▶ _What you will do_: Only the pictures are to be dropped; the rest of the data below is to be duplicated exactly.

▶ _Entries supplied_:
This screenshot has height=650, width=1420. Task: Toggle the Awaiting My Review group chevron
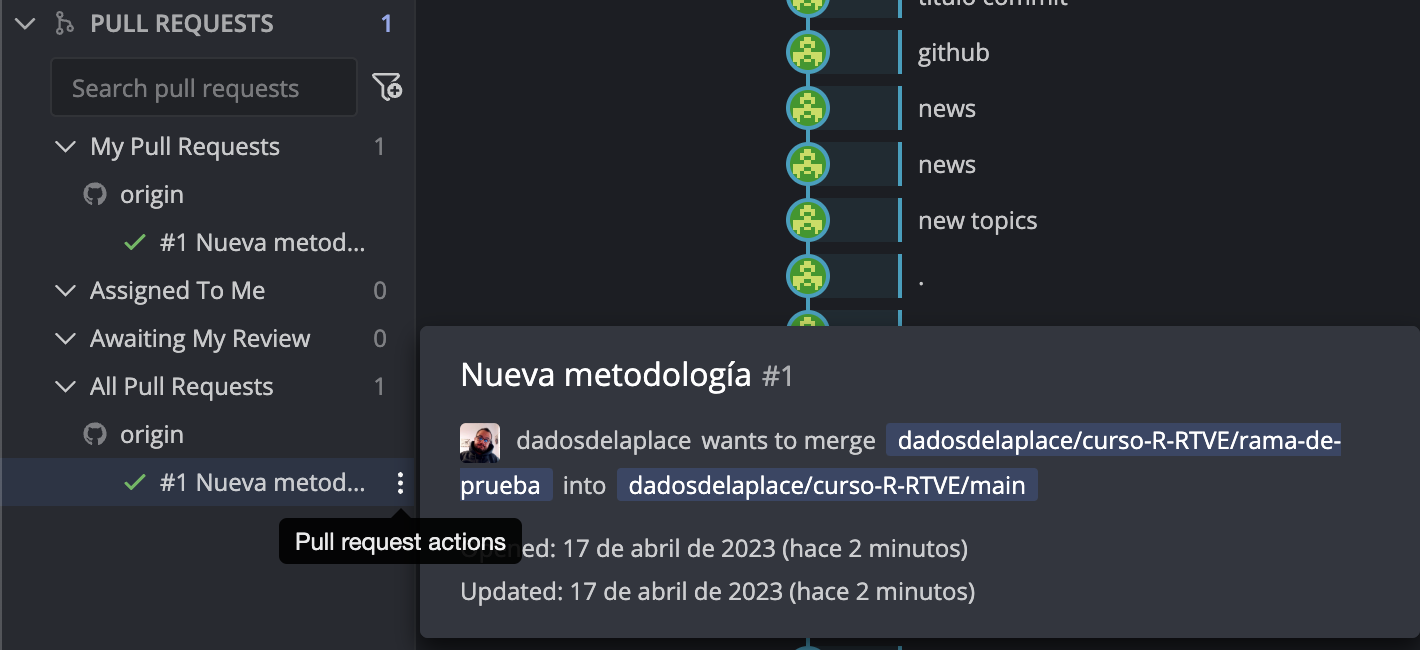tap(66, 339)
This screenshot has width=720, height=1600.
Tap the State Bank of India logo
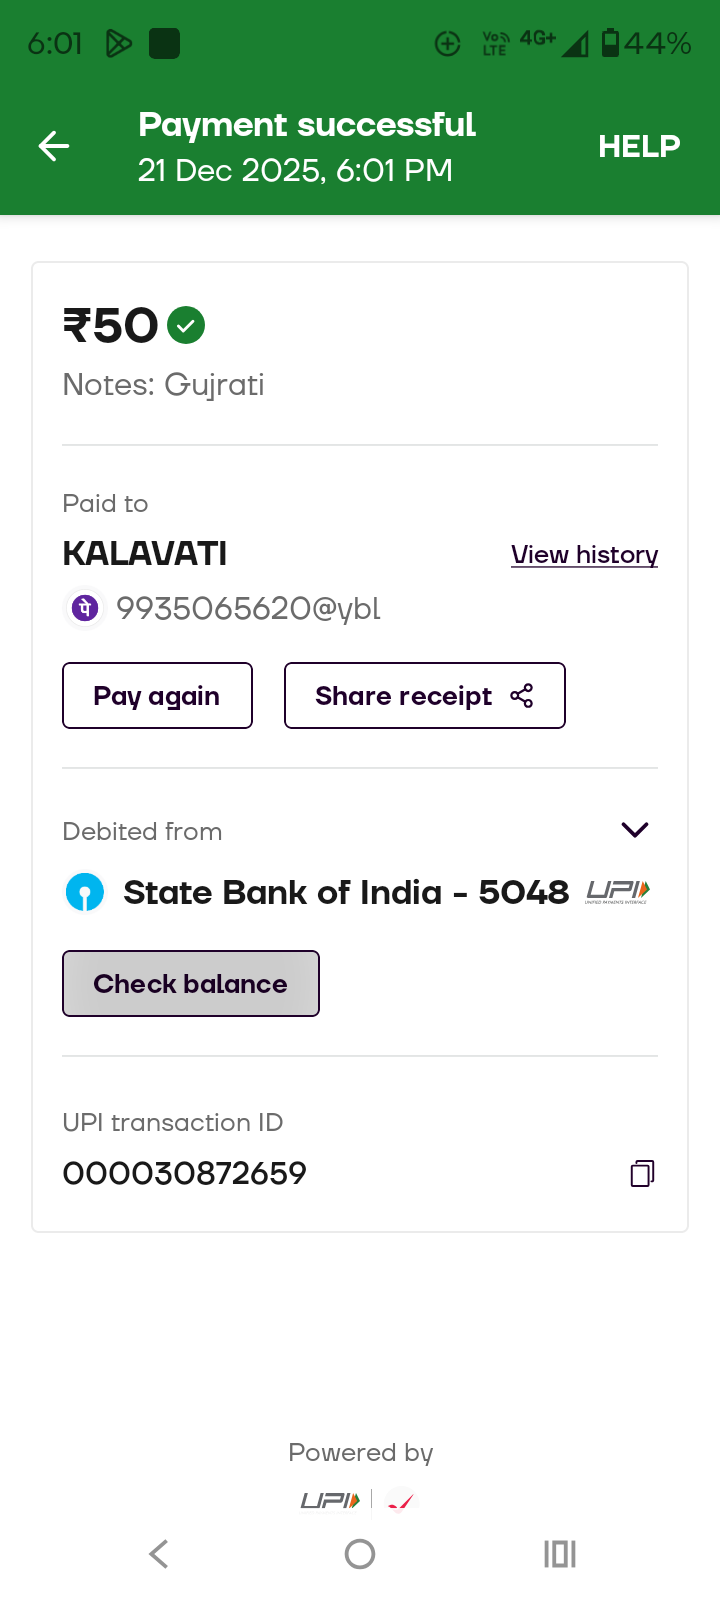click(85, 892)
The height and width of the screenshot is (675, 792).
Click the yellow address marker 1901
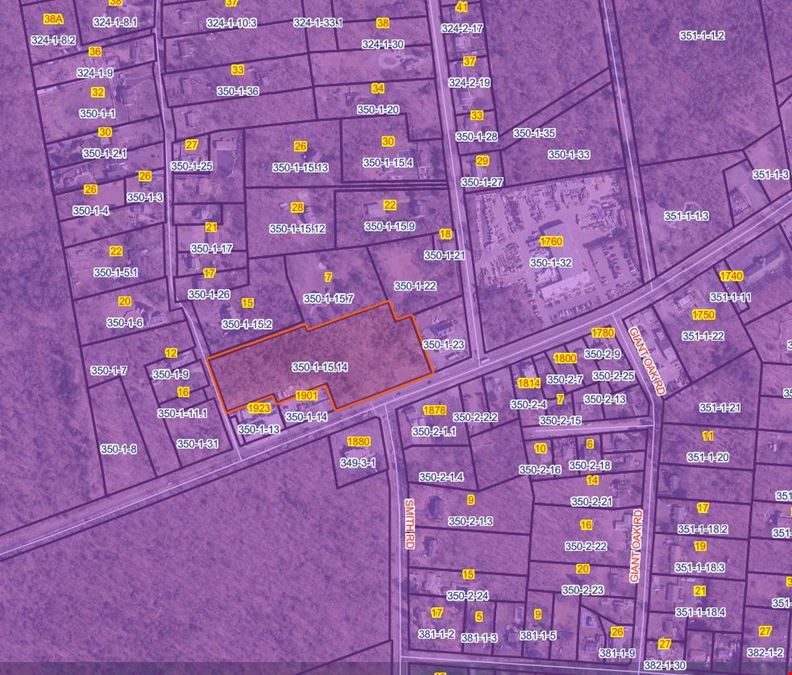(x=307, y=396)
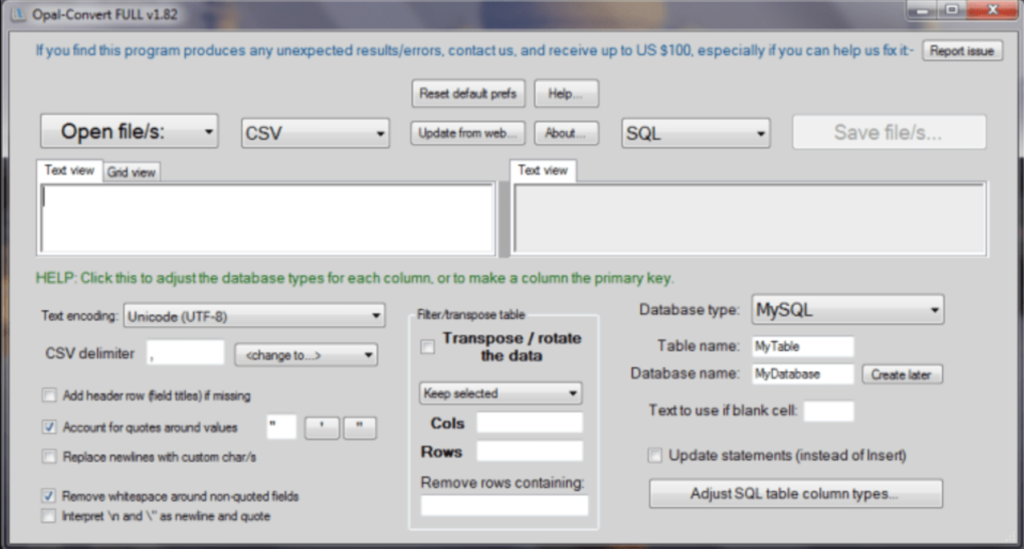Screen dimensions: 1024x549
Task: Enable Update statements instead of Insert
Action: coord(655,456)
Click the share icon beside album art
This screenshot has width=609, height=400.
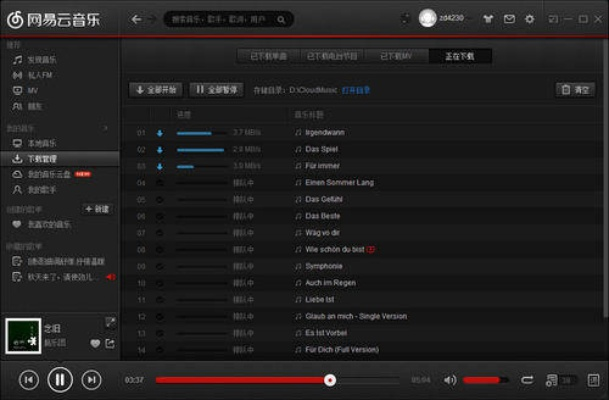coord(110,344)
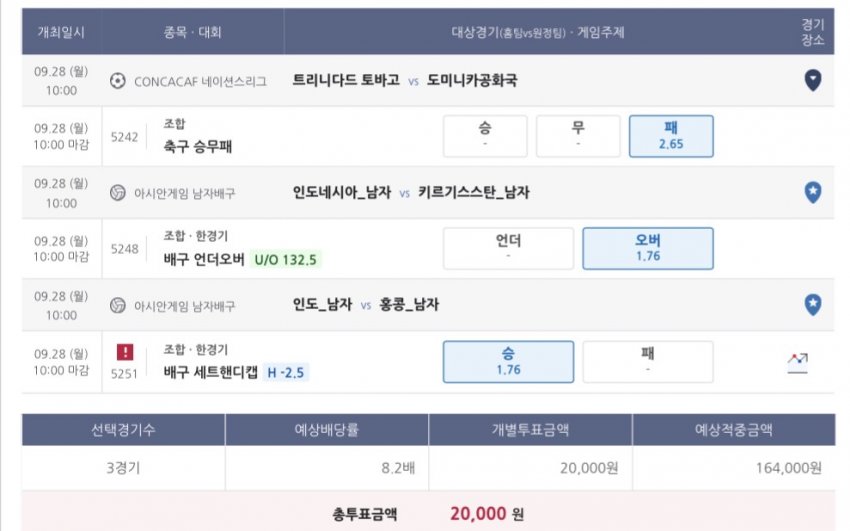Viewport: 850px width, 531px height.
Task: Toggle 오버 1.76 selection for game 5248
Action: (648, 249)
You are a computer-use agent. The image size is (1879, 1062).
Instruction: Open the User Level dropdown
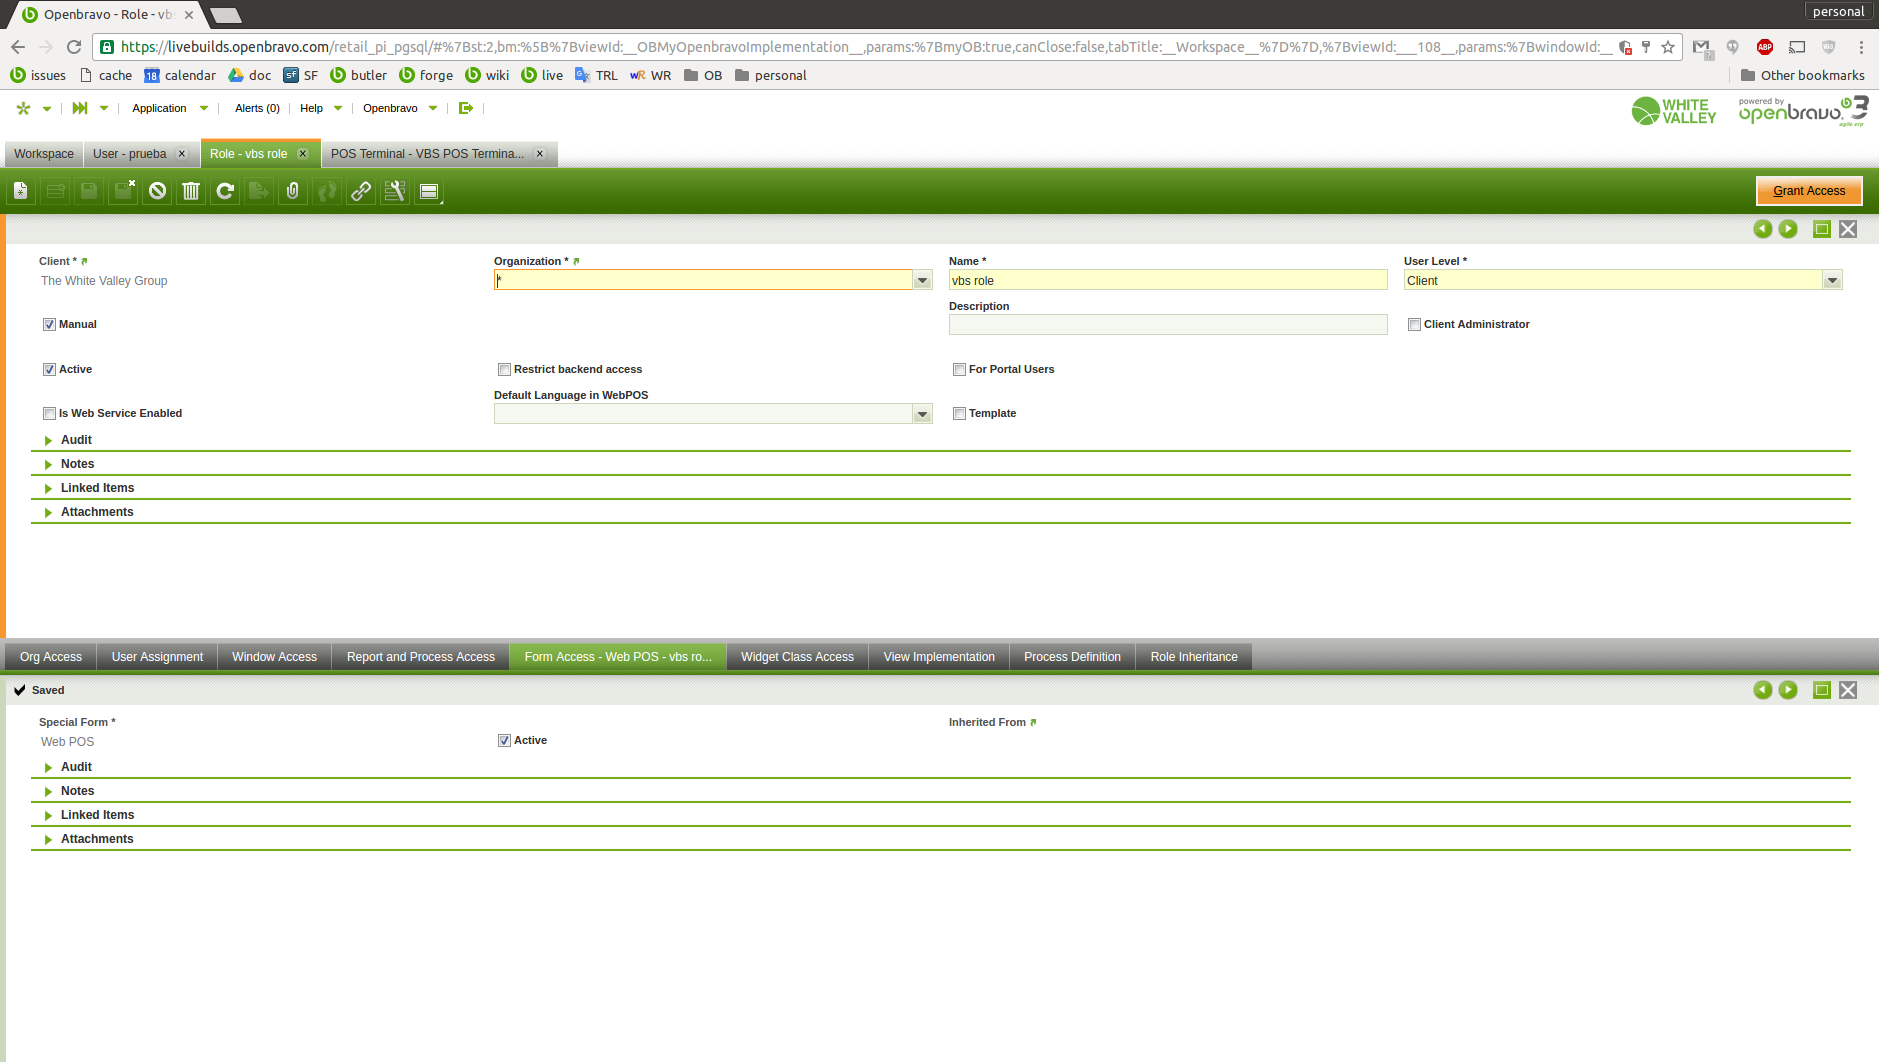pos(1832,281)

▶ _Solved exercise_:
This screenshot has height=650, width=1420. Task: Toggle the Awaiting My Review group chevron
tap(66, 339)
This screenshot has width=720, height=1600.
Tap the State Bank of India logo
click(85, 892)
The height and width of the screenshot is (675, 792).
Click the yellow address marker 1901
(x=307, y=396)
Screen dimensions: 1024x549
Task: Enable Update statements instead of Insert
Action: coord(655,456)
Click the share icon beside album art
This screenshot has width=609, height=400.
coord(110,344)
Viewport: 850px width, 531px height.
Task: Toggle 오버 1.76 selection for game 5248
Action: (648, 249)
You are a computer-use agent. The image size is (1879, 1062).
Instruction: Open the User Level dropdown
pos(1832,281)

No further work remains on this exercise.